*TEXTE DE LA PAGE*.
==================================================
Or donc, Monseigneur Charamsa, prêtre polonais, Monsignore (et non évêque), théologien, membre de la Congrégation pour la doctrine de la foi et secrétaire adjoint de la Commission théologique internationale, a choisi, à la veille du synode sur la famille, de faire son coming out:
"Le père Krysztof Olaf Charamsa, 43 ans, membre de la Congrégation pour la doctrine de la foi (l’ex-Saint-Office, organisme romain chargé de veiller à la cohérence de la doctrine), a révélé être homosexuel et avoir un compagnon, samedi 3 octobre, afin que, sans « attendre encore cinquante ans », « l’Eglise ouvre les yeux face aux gays croyants et comprenne que la solution qu’elle propose, à savoir l’abstinence totale et une vie sans amour, n’est pas humaine »." (Le Monde, "le coming out d'un prêtre polonais provoque la colère du Vatican")Cette intervention a presque été immédiatement condamnée par le porte-parole du pape, le père Lombardi s.j.:
"Le Vatican n’a pas tardé à sanctionner l’homme d’Eglise, jugeant ce coming out« très grave et irresponsable » à la veille de l’ouverture du synode. « Evidemment, Mgr Charamsa ne pourra plus continuer à assurer ses fonctions précédentes auprès de la Congrégation pour la doctrine de la foi », ajoute le Vatican dans un communiqué. L’Eglise catholique précise que son statut de prêtre, qu’il pourra difficilement conserver après avoir reconnu vivre en couple avec son partenaire, sera discuté par les supérieurs hiérarchiques de son diocèse." (idem)
Quelques remarques à chaud de ma part, qui sont essentiellement une compilation de tweets et de statuts facebook publiés aujourd'hui (je sais, je vous fait perdre des minutes de votre vie que vous ne récupérerez plus jamais à lire deux fois la même chose. Je suis maléfique, mais à force de me lire, vous devriez le savoir):
- Objectivement, il a pris un risque (j'espère) assumé en mettant le Vatican dos au mur, et politiquement, Lombardi et le pape n'ont guère le choix, s'ils ne veulent pas complètement faire dérailler les débats du synode et radicaliser la frange conservatrice. A moyen terme, ce coming out peut libérer la parole des prêtres homosexuels et avoir des des conséquences bénéfiques, mais compte tenu de l'enjeu immédiat du synode, la colère de Lombardi peut se comprendre. Il est possible que ce coming out fragilise la position du pape face à ses critiques traditionnalistes. Mais le coup est joué et on verra bien.
- J'exprime cette inquiétude tout en étant conscient que je parle en tant que laïc hétérosexuel, citoyen d'un pays relativement ouvert au fait de l'homosexualité, observateur distant de la vie institutionnelle de l'Eglise, à propos de la vie d'un prêtre homosexuel, ressortissant d'un pays très conservateur sur les questions religieuses et de moeurs, qui est au coeur des coulisses vaticanes et qui vient de décider, avec un courage indiscutable, de sacrifier sa notoriété académique, son statut ecclésial et sa profession au nom de ce qu'il croit juste. Autant dire que je ne suis pas dans le registre de la condamnation ferme.
==================================================
*MATÉRIEL FOURNI*.
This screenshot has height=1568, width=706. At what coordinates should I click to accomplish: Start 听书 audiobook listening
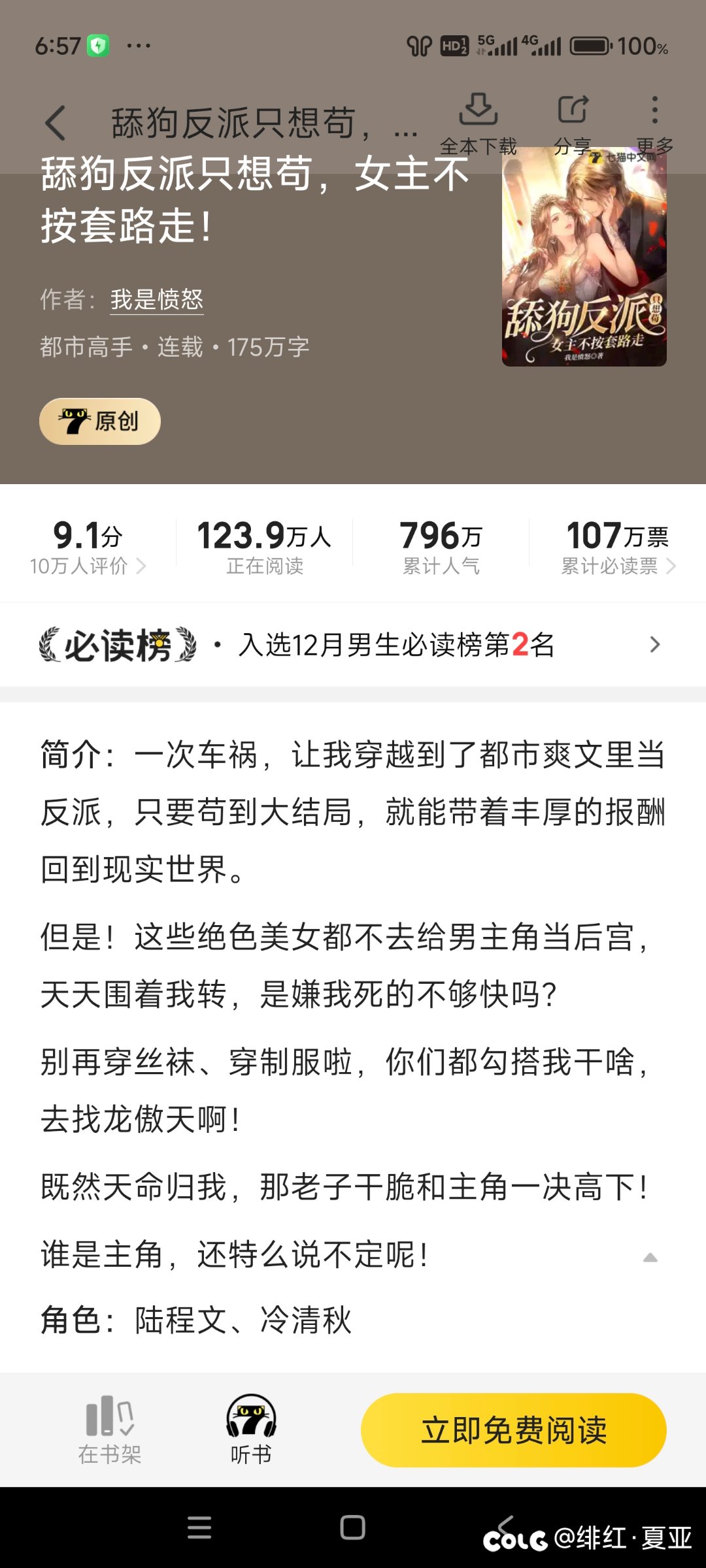coord(251,1429)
==================================================
*TÂCHES À EFFECTUER*.
1) Pour chacune des affirmations suivantes, dites si elle concorde avec le texte sur le coming out de Mgr Charamsa, en répondant par oui ou non et en citant les mots décisifs du texte : (a) Charamsa est évêque ; (b) Charamsa a 43 ans ; (c) l'auteur se présente comme un laïc hétérosexuel.
2) D'après le texte sur le coming out de Mgr Charamsa, quel jour le prêtre a-t-il révélé être homosexuel ?
3) Transcrivez le passage du texte sur le coming out de Mgr Charamsa compris entre « - J'exprime cette » et « la condamnation ferme. », bornes incluses.
Les lignes ne jouent aucun rôle dans cet exercice.

*RÉPONSES PAR TÂCHE*.
1)
(a) Non : « Monsignore (et non évêque) »
(b) Oui : « Le père Krysztof Olaf Charamsa, 43 ans »
(c) Oui : « je parle en tant que laïc hétérosexuel »

2) Samedi 3 octobre.

3)
- J'exprime cette inquiétude tout en étant conscient que je parle en tant que laïc hétérosexuel, citoyen d'un pays relativement ouvert au fait de l'homosexualité, observateur distant de la vie institutionnelle de l'Eglise, à propos de la vie d'un prêtre homosexuel, ressortissant d'un pays très conservateur sur les questions religieuses et de moeurs, qui est au coeur des coulisses vaticanes et qui vient de décider, avec un courage indiscutable, de sacrifier sa notoriété académique, son statut ecclésial et sa profession au nom de ce qu'il croit juste. Autant dire que je ne suis pas dans le registre de la condamnation ferme.